The isolation model is the least interesting part of the container abstraction. Building images from immutable snapshots is far more interesting because this ties into the distribution and orchestration models, where the benefits of containers really shine. Cow sharing for the lower layers of the filesystem images, for example, is a nice efficiency gain but the separation of state between images (built via some automated process) and volumes (per-deployment state) is one of the biggest wins for containers and this is totally orthogonal to the isolation mechanism that you use.
Go is probably the worst example because the Go compiler produces a single statically-linked binary. This has no dependencies other than the kernel and so can use the degenerate case for containers: a single layer with one file in it. Containers really shine when you have a load of dependencies that need to be versioned together and some that are shared. Python makes for better examples. You can use a common base layer for several Python programs, so the Python interpreter, C library, and so on all have their code pages existing precisely once on disk and with memory maps of the same files (you can use a debugger to show the inode numbers of the mappings while running two instances and validate that the memory is shared). You can then install the Python dependencies and package the whole thing up. You can also show two Python things that depend on incompatible versions of the same dependency in different containers with no special handling,
Ask yourself: if you couldn’t use Docker to accomplish task X, how would you do it?
I would start with a problem containers solve. The main problem is “works on my machine.” Go is typically a bad example for Docker because it’s not that hard to build a pure Go binary on any system or cross compile it. Python is a better choice because it’s quite difficult to build a working Python system if you use a number of common libraries, such as numpy and pandas.
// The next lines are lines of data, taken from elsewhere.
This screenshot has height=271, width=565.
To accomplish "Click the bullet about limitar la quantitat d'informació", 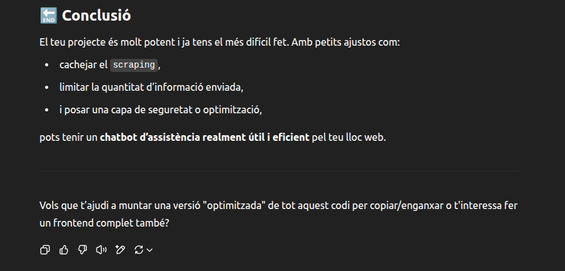I will 151,88.
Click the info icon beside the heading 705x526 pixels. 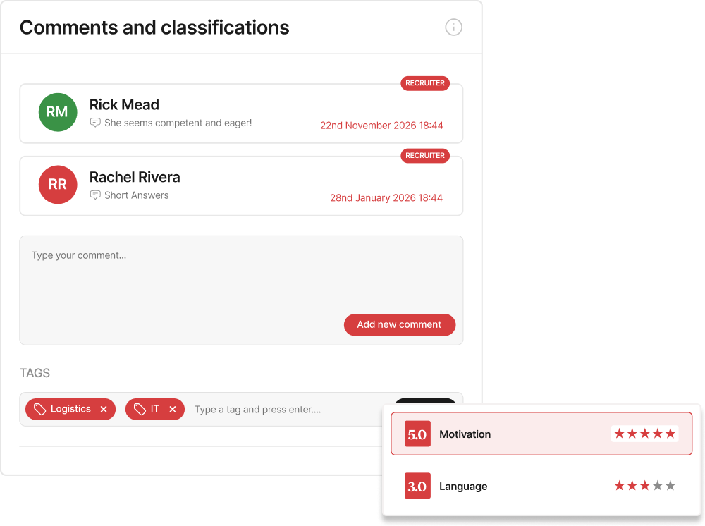coord(453,27)
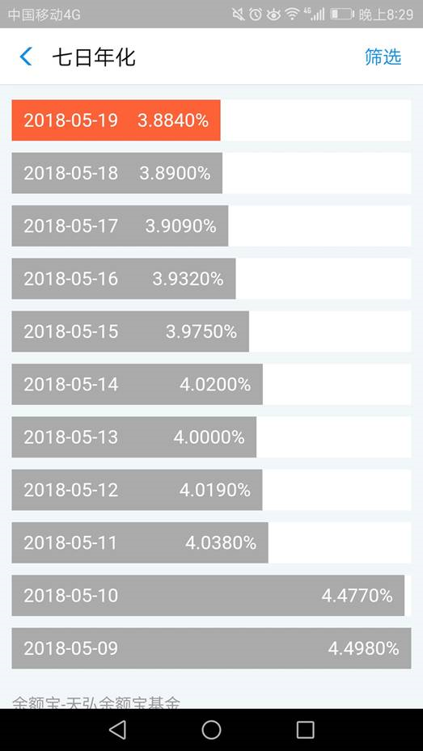Tap the battery icon in status bar
Image resolution: width=423 pixels, height=751 pixels.
click(342, 15)
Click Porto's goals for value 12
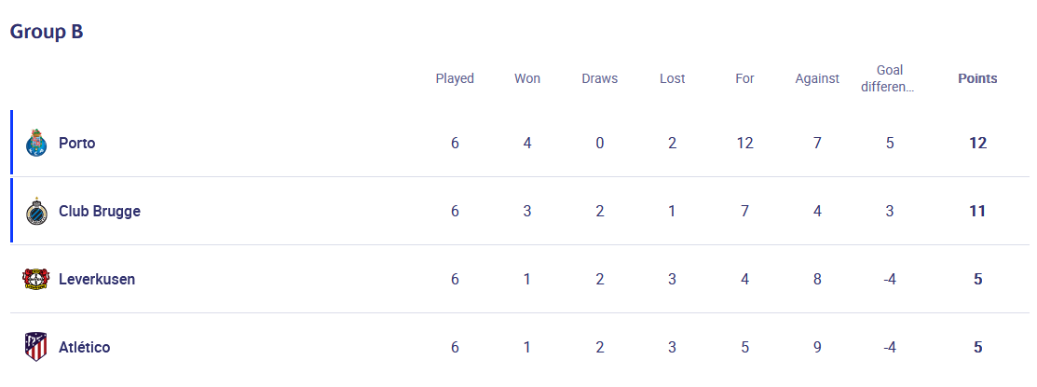Image resolution: width=1037 pixels, height=387 pixels. [x=744, y=143]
So, show a working Python system on one VM. Log into another VM, try to get it installed there too. Show how this sucks and it isn’t working right on the first try because it needs some library. Then show how with Docker you can document what is needed for a build and distribute it. If you have time, get into how it works, the tar layers and cgroups and compute limits and whatnot, but you have to start with a problem or no one will pay attention enough to understand the rest.
Just some random thoughts:
Would definitely do a simple explanation of the Dockerfile, and what each of the most basic commands does. Also how to do cleanup in docker and building containers from scratch.
I would focus on the why of docker and on an hands-on example that can get people working with it. I wouldn’t go to I depth on more advanced topics ( e.g., networking, volumes) or other technology built of docker (e.g., kubernetes) as it could become an unproductive bird walk.
As far as the workshop outline, I would start with a motivating example (e.g., simple web app with a database and a redid data store) and compare running it on bare metal and on docker (compose).
The rest of the workshop could cover dockerfile and docker compose syntax, potential uses, and future topics (here you can talk about the more advanced topics like the underlying docker tech, kube, and other).